Aim of the exercise:
Would you return the lines between the one holding "Click the Agent details gear icon" and the one holding "Task: Click the program", inclusive, and only those, exactly as they stand in the listing below?

Extracted entries:
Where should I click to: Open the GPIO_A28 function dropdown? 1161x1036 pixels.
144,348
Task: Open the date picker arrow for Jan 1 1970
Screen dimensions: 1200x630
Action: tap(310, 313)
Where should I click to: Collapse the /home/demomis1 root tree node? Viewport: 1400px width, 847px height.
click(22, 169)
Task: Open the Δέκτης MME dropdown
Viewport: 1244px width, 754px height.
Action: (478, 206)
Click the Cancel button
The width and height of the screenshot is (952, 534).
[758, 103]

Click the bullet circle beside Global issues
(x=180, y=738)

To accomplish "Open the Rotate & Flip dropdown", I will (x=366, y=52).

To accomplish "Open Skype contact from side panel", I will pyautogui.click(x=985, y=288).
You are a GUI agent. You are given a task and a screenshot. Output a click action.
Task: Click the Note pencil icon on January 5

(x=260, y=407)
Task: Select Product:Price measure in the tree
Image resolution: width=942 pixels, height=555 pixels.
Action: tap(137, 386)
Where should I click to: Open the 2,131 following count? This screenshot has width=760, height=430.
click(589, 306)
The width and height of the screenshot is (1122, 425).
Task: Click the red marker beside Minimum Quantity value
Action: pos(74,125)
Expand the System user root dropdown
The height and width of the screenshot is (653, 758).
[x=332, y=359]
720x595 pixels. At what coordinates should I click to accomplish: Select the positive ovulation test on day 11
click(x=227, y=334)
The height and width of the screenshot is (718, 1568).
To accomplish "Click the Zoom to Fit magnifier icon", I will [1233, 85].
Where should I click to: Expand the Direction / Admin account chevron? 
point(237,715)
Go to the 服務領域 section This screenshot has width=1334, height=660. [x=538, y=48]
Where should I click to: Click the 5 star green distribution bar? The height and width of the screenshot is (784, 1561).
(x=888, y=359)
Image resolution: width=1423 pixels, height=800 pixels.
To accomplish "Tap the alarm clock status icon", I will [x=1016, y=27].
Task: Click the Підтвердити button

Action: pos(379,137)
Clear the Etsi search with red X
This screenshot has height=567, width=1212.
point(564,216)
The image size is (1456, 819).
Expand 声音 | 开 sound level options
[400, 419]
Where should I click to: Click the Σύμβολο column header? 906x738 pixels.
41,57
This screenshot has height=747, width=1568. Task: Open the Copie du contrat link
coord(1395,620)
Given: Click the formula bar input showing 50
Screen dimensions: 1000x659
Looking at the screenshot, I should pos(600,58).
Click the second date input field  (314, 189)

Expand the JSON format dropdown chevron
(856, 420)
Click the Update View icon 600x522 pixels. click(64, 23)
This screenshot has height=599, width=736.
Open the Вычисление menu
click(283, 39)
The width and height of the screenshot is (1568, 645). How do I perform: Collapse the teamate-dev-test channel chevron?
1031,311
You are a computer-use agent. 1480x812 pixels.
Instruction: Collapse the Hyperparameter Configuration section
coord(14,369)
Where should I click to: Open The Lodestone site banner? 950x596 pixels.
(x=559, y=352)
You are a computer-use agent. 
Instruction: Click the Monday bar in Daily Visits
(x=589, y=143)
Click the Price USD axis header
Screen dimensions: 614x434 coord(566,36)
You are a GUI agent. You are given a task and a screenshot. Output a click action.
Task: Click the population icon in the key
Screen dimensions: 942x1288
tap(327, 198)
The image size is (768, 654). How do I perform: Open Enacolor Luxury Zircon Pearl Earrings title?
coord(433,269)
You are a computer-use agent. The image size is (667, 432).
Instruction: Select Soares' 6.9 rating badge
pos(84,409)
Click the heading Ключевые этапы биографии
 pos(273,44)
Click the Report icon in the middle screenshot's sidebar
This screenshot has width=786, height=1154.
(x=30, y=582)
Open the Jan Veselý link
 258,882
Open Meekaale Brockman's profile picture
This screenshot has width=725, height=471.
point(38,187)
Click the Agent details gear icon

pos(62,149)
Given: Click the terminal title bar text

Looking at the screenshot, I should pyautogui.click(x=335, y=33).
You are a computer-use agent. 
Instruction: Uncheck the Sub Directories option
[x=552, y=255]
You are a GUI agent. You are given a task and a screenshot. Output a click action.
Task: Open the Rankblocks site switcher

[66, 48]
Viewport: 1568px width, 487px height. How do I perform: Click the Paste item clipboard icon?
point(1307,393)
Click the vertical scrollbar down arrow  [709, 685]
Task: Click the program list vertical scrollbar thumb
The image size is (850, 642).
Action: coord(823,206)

Your solution:
Click the Agent details gear icon

pos(62,149)
Given: Click the terminal title bar text

Looking at the screenshot, I should pyautogui.click(x=335, y=33).
You are a computer-use agent. 
Instruction: Uncheck the Sub Directories option
[x=552, y=255]
You are a GUI agent. You are given a task and a screenshot. Output a click action.
Task: Open the Rankblocks site switcher

[66, 48]
Viewport: 1568px width, 487px height. How do I perform: Click the Paste item clipboard icon?
point(1307,393)
Click the vertical scrollbar down arrow  [709, 685]
Task: Click the program list vertical scrollbar thumb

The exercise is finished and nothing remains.